Domain-level disentanglement

Since samples from different source domains originate from distinct working conditions but share the same fault label space, the obtained representations fusing multi-modal information contain both domain-invariant information that is shared across different working conditions and domain-specific characteristics that are correlated with particular operating conditions. Therefore, we propose to extract fault-discriminative features that are insensitive to domain variations while preserving domain-specific information that reflects working condition characteristics from the multi-modal fused representations. To this end, a domain-level disentanglement framework is further introduced to explicitly decouple domain-invariant and domain-specific representations across multiple source domains as illustrated as Fig. 3. Similar to the modality-level design, the fused representation of each sample is projected into two complementary subspaces through two separate embedding networks, yielding a domain-invariant representation and a domain-specific representation, respectively, formulated as

\begin{equation}
    \mathbf{h}_i^{s_m,inv}=F_{inv}\left(\hat{\mathbf{z}}_i^{s_m}\right),
    \mathbf{h}_i^{s_m,spe}=F_{spe}\left(\hat{\mathbf{z}}_i^{s_m}\right),
\end{equation}

where $`F_{inv}`$ and $`F_{spe}`$ denote the domain-invariant and domain-specific embedding networks, respectively. Three sets of domain-level disentanglement loss functions are then designed as follows.

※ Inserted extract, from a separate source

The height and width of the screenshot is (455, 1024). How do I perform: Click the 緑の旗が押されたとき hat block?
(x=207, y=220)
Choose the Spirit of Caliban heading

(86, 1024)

(1) Domain similarity loss. The domain-invariant representations from different source domains are expected to follow similar distributions, as they encode fault-related semantics that should generalize across unseen working conditions. To enforce this property, a domain-level MMD loss is introduced to align the invariant feature distributions among all source domains. Formally, the domain similarity loss is defined as

\begin{equation}
    \begin{aligned}
        \mathcal{L}_{sim}^D &= \sum_{m\neq n}\text{MMD}\left(\mathbf{h}_i^{s_m,inv}, \mathbf{h}_i^{s_n,inv}\right)\\
        &=\sum_{m\neq n}\left[\frac{1}{(N_m^s)^2}\sum_{i=1}^{N_m^s}\sum_{j=1}^{N_m^s}k\left(\mathbf{h}_i^{s_m,inv}, \mathbf{h}_j^{s_m,inv}\right) + \frac{1}{(N_n^s)^2}\sum_{i=1}^{N_n^s}\sum_{j=1}^{N_n^s}k\left(\mathbf{h}_i^{s_n,inv}, \mathbf{h}_j^{s_n,inv}\right)\right.\\
        &\phantom{=\;\;}\left.- \frac{2}{N_m^sN_n^s}\sum_{i=1}^{N_m^s}\sum_{j=1}^{N_n^s}k\left(\mathbf{h}_i^{s_m,inv}, \mathbf{z}_j^{s_n,inv}\right)\right].
    \end{aligned}
\end{equation}

By minimizing this loss, the model is encouraged to learn domain-agnostic representations that are robust to working condition variations.

(2) Intra-domain orthogonality loss. While invariant representations capture shared fault semantics, domain-specific representations are intended to model working-condition-related characteristics. To prevent redundancy between these two subspaces, an orthogonality constraint is imposed within each domain by minimizing the statistical dependence between domain-invariant and domain-specific representations. Specifically, a covariance-based orthogonality loss is formulated as

\begin{equation}
    \mathcal{L}_{ortho1}^D = \sum_{m=1}^{M}\left\|\text{Cov}\left(\mathbf{h}_i^{s_m,inv}, \mathbf{h}_i^{s_m,spe}\right)\right\|_2.
\end{equation}

This loss facilitates a clear separation between the domain-invariant subspace and the domain-specific subspace to prevent information leakage.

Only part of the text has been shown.